Uno dei filoni di contenzioso bancario più rilevanti degli ultimi anni riguarda le fideiussioni redatte secondo il modello predisposto dall'Associazione Bancaria Italiana, utilizzato in modo pressoché uniforme da gran parte del sistema bancario per anni.
La Banca d'Italia, in una nota del 2005, ha accertato che alcune clausole di questo schema standard — in particolare quelle di reviviscenza, sopravvivenza e rinuncia ai termini dell'articolo 1957 del Codice civile — costituivano un'intesa restrittiva della concorrenza, vietata dalla normativa antitrust.
Le Sezioni Unite della Cassazione, con una pronuncia che ha fatto da spartiacque, hanno chiarito che questa violazione antitrust comporta la nullità delle specifiche clausole coinvolte nell'intesa illecita, non necessariamente dell'intera fideiussione, aprendo un dibattito tecnico su quale fosse l'esatta portata di questa nullità.
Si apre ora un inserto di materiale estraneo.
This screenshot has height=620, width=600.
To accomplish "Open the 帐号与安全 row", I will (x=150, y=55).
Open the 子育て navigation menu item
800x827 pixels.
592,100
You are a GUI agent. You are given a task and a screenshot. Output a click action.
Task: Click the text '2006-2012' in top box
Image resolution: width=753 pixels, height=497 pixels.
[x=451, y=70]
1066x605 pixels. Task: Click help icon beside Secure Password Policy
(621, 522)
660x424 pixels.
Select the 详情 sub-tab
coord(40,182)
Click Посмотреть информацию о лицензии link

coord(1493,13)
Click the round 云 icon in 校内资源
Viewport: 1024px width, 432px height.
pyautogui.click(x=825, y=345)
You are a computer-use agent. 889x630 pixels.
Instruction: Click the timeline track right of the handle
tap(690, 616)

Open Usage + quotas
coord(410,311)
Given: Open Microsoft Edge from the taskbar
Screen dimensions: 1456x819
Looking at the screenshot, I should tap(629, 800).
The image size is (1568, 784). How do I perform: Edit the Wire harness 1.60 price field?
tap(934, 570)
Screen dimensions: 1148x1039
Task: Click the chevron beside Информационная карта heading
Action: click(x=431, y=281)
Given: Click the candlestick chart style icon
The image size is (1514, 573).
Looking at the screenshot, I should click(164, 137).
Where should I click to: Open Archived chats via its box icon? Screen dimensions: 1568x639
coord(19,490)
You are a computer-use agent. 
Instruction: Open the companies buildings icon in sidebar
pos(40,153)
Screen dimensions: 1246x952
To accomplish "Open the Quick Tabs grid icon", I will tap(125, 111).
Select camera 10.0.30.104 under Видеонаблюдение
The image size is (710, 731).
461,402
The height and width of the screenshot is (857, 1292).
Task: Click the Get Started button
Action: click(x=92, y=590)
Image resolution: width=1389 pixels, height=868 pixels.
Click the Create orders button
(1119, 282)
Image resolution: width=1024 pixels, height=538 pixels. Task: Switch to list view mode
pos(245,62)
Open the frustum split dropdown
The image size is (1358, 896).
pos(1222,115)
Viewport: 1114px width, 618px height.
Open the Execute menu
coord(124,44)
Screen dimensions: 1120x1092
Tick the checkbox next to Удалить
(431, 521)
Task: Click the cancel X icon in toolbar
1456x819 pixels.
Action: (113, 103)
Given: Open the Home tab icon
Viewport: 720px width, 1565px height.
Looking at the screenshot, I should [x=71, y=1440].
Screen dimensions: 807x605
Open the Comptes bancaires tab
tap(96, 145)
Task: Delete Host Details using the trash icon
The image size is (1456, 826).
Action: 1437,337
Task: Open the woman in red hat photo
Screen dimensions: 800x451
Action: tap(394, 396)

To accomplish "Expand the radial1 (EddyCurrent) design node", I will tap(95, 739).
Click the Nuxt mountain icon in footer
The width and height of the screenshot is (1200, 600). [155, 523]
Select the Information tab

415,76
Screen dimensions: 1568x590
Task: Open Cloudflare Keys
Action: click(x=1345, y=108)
Per chi ha firmato una fideiussione omnibus con lo schema ABI standard, la verifica della presenza di queste clausole specifiche è oggi un passaggio tecnico imprescindibile prima di qualsiasi valutazione sulla propria esposizione, perché la loro nullità può incidere in modo significativo sull'entità della garanzia effettivamente esigibile.